======== Supplied data ========

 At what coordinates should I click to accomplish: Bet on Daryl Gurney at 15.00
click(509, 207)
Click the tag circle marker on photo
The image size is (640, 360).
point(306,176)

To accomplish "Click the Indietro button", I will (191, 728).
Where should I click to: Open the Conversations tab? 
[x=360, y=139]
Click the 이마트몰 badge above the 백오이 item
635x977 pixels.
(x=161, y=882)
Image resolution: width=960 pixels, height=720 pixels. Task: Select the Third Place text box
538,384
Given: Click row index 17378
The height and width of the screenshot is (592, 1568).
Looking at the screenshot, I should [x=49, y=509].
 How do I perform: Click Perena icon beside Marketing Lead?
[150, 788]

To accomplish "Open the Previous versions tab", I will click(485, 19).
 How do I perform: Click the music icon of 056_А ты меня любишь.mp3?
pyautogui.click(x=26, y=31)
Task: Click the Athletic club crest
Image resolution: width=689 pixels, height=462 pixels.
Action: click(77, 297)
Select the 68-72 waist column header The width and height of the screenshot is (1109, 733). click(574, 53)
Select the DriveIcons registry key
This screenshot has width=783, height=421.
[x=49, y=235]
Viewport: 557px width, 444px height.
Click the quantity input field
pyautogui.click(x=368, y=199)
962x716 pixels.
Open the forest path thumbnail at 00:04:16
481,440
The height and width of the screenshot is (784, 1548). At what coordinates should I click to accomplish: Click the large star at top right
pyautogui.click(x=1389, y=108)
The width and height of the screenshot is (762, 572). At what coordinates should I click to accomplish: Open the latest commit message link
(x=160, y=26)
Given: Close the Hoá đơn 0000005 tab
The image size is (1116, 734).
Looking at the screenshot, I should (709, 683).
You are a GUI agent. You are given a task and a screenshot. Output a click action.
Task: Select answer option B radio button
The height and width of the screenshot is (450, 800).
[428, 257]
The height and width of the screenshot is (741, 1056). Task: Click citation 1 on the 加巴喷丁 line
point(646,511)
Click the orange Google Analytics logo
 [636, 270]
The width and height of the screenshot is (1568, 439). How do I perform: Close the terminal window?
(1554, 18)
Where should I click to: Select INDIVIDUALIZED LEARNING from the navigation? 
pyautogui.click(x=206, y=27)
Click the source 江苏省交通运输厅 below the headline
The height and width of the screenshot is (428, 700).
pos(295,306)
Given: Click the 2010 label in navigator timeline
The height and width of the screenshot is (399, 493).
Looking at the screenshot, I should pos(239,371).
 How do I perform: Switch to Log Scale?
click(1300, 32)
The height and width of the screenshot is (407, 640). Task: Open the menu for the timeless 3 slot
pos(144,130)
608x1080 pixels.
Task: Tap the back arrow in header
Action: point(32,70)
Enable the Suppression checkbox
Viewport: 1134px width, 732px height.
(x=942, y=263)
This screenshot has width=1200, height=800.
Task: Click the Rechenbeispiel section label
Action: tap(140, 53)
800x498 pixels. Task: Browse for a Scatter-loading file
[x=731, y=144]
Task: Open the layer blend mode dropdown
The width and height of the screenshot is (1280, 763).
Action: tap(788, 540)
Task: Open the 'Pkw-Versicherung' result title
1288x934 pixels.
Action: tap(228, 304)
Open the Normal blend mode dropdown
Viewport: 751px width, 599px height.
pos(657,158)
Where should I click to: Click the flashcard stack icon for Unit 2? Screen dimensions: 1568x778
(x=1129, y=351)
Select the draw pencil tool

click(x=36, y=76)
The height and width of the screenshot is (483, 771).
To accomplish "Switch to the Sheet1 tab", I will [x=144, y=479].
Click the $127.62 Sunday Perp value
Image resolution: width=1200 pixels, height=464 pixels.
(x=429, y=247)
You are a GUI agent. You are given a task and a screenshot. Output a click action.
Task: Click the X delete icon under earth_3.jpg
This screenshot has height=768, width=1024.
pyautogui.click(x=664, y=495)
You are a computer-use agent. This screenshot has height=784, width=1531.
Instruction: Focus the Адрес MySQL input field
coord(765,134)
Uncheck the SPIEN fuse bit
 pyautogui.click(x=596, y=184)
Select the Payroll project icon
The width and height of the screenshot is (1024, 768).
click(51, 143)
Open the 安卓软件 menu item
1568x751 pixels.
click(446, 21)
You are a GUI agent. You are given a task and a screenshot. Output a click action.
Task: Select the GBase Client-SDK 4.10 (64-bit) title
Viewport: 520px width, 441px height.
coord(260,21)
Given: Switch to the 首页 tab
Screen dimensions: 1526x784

========

§ Task requirements: Can you swap "terminal window" for "browser window" in the entries from the line with "Given: Close the Hoá đơn 0000005 tab" up to and including the line with "pos(295,306)", and give back only those lines with nothing else changed?

§ Task response:
Given: Close the Hoá đơn 0000005 tab
The image size is (1116, 734).
Looking at the screenshot, I should (709, 683).
You are a GUI agent. You are given a task and a screenshot. Output a click action.
Task: Select answer option B radio button
The height and width of the screenshot is (450, 800).
[428, 257]
The height and width of the screenshot is (741, 1056). Task: Click citation 1 on the 加巴喷丁 line
point(646,511)
Click the orange Google Analytics logo
 [636, 270]
The width and height of the screenshot is (1568, 439). How do I perform: Close the browser window?
(1554, 18)
Where should I click to: Select INDIVIDUALIZED LEARNING from the navigation? 
pyautogui.click(x=206, y=27)
Click the source 江苏省交通运输厅 below the headline
The height and width of the screenshot is (428, 700).
pos(295,306)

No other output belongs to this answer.